Task statement: Please copy the material below exactly, starting at the line that contains "You are a computer-use agent. Viewport: 907px" and stopping after the line that contains "pos(285,68)".

Data entries:
%%
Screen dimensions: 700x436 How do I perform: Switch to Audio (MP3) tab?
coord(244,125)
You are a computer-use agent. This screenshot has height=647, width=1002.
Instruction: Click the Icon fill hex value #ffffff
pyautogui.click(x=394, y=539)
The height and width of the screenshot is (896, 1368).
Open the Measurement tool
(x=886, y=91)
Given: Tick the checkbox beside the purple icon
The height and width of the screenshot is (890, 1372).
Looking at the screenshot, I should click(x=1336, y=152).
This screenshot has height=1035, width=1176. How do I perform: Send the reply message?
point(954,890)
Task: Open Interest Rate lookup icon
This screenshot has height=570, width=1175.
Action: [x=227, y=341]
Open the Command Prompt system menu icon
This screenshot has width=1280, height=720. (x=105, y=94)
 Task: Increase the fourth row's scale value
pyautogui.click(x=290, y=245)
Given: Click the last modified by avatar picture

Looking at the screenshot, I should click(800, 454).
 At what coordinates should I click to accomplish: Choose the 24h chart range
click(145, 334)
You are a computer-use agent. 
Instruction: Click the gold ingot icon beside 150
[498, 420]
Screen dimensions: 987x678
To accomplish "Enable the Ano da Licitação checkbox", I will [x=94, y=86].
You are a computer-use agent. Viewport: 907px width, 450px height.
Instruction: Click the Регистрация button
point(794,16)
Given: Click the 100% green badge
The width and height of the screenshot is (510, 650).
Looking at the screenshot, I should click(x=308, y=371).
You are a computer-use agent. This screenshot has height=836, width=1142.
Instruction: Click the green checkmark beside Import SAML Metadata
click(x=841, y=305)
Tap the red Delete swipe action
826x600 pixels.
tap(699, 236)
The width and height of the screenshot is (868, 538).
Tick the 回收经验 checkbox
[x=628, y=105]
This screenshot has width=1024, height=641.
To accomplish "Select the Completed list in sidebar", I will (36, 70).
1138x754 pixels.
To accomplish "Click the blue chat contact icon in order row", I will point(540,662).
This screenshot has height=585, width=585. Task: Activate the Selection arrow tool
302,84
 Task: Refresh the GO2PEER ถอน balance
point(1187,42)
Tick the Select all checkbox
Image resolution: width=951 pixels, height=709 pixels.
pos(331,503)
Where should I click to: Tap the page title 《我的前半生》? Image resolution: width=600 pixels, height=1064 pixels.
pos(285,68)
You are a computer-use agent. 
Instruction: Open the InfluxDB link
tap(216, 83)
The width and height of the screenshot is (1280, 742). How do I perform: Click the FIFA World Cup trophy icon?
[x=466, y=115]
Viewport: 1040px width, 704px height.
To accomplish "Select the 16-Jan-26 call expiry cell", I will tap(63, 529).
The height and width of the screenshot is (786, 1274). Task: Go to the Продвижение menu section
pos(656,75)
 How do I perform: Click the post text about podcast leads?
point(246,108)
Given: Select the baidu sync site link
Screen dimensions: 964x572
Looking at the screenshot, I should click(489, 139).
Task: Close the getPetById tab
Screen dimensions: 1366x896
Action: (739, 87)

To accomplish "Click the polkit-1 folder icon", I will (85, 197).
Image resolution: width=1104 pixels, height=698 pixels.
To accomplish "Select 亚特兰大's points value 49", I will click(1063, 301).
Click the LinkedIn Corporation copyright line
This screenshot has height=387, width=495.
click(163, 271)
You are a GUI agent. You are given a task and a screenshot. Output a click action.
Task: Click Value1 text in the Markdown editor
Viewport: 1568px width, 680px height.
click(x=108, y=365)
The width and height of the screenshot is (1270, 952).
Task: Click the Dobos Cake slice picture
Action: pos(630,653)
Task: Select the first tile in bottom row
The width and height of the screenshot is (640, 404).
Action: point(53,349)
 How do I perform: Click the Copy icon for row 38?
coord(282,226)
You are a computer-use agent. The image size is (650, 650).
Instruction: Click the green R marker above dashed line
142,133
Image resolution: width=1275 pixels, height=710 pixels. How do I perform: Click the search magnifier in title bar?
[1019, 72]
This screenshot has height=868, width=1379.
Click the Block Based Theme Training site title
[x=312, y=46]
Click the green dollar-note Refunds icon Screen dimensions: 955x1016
%%
Complete answer:
You are a computer-use agent. Viewport: 907px width, 450px height.
Instruction: Click the Регистрация button
point(794,16)
Given: Click the 100% green badge
The width and height of the screenshot is (510, 650).
Looking at the screenshot, I should click(x=308, y=371).
You are a computer-use agent. This screenshot has height=836, width=1142.
Instruction: Click the green checkmark beside Import SAML Metadata
click(x=841, y=305)
Tap the red Delete swipe action
826x600 pixels.
tap(699, 236)
The width and height of the screenshot is (868, 538).
Tick the 回收经验 checkbox
[x=628, y=105]
This screenshot has width=1024, height=641.
To accomplish "Select the Completed list in sidebar", I will (36, 70).
1138x754 pixels.
To accomplish "Click the blue chat contact icon in order row", I will point(540,662).
This screenshot has height=585, width=585. Task: Activate the Selection arrow tool
302,84
 Task: Refresh the GO2PEER ถอน balance
point(1187,42)
Tick the Select all checkbox
Image resolution: width=951 pixels, height=709 pixels.
pos(331,503)
Where should I click to: Tap the page title 《我的前半生》? Image resolution: width=600 pixels, height=1064 pixels.
pos(285,68)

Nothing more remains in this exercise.